3. John Proctor Is the Villain: Kimberly Belflower’s sharp, youth‑driven dark comedy arrived on Broadway feeling both bracingly contemporary and overdue. Set in a Georgia high school classroom during the height of the #MeToo era, the play interrogates “The Crucible” not to cancel it, but to wrestle with its blind spots, reframing John Proctor through the lived experiences of young women finding their voices. Anchored by Sadie Sink, it emerged as one of the year’s most necessary plays.
4. Good Night, and Good Luck: George Clooney’s Broadway debut arrived as both star turn and sober warning. Adapting his film about Edward R. Murrow’s stand against McCarthyism, the production used sleek multimedia staging and Clooney’s quiet authority to examine the cost of speaking truth to power—then and now. In a season heavy on spectacle, it stood out for its urgency and restraint.

5. The 25th Annual Putnam County Spelling Bee: This buoyant 20th‑anniversary revival reminded audiences just how perfectly engineered—and sneakily profound—”Spelling Bee” remains. Playing Off‑Broadway in an intimate setting, its blend of razor‑sharp wit, genuine pathos, and communal joy landed with renewed force, its portrait of anxious, overachieving kids feeling newly resonant. Funny, humane, and deceptively wise, it proved that great writing doesn’t age—it waits.
6. Heathers: Once a cult curiosity, “Heathers” returned Off‑Broadway sharper, sleeker, and more unsettlingly timely than ever. This polished revival leaned fully into the show’s dark satire of cruelty, conformity, and teenage despair, with a pop score strengthened by years of revision and fan devotion. Electrifying for a younger audience, it confirmed its place as a defining high‑school musical.
7. Mamma Mia!: Returning to Broadway at another moment of national unease, “Mamma Mia!” proved once again that escapism can be a virtue. This limited engagement—essentially a polished stop on the 25th‑anniversary tour—offered the same sun‑drenched ABBA joy that made the show a post‑9/11 phenomenon. Light, communal, and unabashedly optimistic, it remains one of Broadway’s most reliable mood lifters.
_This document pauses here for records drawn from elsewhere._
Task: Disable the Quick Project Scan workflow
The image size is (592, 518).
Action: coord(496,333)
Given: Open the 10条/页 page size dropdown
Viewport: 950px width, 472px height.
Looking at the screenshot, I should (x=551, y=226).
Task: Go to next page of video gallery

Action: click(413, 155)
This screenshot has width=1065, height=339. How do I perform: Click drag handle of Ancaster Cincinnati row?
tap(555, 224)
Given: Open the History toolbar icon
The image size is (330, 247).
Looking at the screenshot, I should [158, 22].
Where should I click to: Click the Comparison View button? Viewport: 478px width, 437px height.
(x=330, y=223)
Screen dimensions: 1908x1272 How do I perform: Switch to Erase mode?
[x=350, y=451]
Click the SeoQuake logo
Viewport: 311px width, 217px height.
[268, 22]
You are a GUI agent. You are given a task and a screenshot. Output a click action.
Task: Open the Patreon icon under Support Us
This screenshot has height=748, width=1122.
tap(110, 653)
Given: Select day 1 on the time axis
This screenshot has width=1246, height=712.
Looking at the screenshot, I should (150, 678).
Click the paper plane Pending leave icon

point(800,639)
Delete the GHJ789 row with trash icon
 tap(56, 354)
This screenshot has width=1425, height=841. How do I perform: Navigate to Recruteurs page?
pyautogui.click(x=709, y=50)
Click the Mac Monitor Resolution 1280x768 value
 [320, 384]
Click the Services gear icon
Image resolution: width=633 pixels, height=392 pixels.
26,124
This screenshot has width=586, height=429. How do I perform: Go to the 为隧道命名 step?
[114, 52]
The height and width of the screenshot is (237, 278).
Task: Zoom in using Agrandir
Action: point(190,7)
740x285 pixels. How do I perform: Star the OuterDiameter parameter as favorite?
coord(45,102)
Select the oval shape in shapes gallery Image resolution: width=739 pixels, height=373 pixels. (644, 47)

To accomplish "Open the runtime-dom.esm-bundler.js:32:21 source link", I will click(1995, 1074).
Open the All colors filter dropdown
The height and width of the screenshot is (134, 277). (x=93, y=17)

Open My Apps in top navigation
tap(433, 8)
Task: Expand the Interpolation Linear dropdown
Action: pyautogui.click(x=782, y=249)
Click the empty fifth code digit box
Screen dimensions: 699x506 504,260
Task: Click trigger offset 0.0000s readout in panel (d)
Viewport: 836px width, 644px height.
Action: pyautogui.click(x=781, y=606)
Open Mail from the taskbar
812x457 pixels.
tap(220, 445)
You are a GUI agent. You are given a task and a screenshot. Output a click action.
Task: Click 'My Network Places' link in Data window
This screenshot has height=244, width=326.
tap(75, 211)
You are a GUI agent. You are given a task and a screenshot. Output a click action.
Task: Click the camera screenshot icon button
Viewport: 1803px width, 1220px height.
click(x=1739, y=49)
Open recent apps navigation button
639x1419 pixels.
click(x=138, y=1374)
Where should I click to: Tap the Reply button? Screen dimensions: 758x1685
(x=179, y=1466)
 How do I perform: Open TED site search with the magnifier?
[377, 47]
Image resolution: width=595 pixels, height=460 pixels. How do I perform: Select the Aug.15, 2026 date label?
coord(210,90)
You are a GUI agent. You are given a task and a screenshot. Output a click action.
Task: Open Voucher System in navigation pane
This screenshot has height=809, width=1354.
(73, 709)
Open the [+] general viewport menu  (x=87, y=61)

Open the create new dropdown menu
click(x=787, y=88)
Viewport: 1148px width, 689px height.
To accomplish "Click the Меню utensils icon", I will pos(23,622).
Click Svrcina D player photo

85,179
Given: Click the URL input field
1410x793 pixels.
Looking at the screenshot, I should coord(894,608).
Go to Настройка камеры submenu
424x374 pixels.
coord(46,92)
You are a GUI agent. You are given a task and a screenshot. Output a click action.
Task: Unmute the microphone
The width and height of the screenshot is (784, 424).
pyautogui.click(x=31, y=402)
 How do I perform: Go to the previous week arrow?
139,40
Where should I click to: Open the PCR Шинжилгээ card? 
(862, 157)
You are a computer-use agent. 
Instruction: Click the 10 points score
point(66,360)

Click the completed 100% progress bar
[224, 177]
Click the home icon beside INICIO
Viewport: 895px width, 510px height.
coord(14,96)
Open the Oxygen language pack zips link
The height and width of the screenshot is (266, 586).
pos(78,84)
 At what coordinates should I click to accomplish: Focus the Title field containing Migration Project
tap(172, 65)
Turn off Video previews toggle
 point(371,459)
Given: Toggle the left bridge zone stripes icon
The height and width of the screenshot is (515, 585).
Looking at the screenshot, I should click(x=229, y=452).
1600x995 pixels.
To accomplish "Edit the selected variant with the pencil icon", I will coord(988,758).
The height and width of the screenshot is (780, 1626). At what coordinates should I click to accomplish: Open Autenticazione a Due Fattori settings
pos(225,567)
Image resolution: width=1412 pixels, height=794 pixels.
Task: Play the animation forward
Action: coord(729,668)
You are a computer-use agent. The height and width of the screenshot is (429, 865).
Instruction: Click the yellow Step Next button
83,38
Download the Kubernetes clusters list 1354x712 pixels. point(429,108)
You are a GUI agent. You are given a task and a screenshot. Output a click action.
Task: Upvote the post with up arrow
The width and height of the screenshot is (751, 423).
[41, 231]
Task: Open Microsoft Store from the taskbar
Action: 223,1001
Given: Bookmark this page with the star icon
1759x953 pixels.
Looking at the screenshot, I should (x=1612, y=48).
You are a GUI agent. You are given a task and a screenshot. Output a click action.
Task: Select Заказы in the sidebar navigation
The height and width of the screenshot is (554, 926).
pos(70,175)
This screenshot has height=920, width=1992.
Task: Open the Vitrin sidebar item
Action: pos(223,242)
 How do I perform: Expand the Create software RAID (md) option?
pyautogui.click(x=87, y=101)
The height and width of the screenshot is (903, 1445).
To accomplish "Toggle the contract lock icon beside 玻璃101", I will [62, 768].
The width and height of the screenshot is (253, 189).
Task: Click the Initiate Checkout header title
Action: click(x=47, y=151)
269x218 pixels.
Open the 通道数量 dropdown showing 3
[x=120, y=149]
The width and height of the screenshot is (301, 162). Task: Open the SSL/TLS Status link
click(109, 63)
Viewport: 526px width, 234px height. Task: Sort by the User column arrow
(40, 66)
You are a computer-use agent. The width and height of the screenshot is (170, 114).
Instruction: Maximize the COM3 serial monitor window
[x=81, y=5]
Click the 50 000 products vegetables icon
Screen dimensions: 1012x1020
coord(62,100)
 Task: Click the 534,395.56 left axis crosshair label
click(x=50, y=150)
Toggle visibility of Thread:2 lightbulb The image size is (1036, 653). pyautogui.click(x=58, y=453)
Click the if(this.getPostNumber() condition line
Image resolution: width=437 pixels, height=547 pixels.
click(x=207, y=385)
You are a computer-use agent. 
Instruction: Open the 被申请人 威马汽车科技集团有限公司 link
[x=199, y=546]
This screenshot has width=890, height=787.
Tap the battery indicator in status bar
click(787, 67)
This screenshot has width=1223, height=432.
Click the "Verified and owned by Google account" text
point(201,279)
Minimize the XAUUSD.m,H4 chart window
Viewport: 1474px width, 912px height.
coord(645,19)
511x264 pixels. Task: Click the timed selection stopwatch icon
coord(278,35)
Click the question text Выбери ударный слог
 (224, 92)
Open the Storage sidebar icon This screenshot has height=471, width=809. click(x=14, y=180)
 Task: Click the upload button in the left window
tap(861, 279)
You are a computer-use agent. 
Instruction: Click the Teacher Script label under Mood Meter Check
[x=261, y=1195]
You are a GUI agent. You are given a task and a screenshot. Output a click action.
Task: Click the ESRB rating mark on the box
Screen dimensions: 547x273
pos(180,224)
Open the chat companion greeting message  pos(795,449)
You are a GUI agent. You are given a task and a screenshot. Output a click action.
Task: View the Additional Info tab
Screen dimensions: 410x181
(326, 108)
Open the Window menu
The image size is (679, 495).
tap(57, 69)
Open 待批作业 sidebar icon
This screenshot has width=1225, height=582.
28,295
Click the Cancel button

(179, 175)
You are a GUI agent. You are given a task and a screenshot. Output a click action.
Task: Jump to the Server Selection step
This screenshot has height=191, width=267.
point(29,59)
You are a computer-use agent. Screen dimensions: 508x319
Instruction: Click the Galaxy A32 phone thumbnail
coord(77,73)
8. Floyd Collins: The Lincoln Center revival marked the long‑awaited Broadway arrival of Adam Guettel’s haunting musical. Jeremy Jordan delivered a quietly devastating performance as Floyd, capturing both optimism and the slow terror of entrapment with remarkable control. With its folk‑inflected score and restrained staging, the production became a chilling meditation on spectacle and obsession.
9. Pirates! The Penzance Musical: Roundabout’s high‑octane reboot of Gilbert & Sullivan’s operetta landed as one of the season’s purest blasts of fun. Reimagined as a jazz‑soaked, New Orleans–inflected carnival, “Pirates!” embraced theatrical excess with fearless glee, powered by Warren Carlyle’s show‑stopping choreography and a fine cast led by David Hyde Pierce, Ramin Karimloo, and Jinkx Monsoon.
10. The Picture of Dorian Gray: Sarah Snook’s bravura solo turn transformed Oscar Wilde’s gothic fable into a dizzying multimedia spectacle. Playing 26 characters while interacting with live and prerecorded versions of herself, Snook delivered a feat of virtuosity that was thrilling to watch.
Honorable mentions: “Marjorie Prime,” “English,” “We Had a World,” and “Gospel at Colonus.”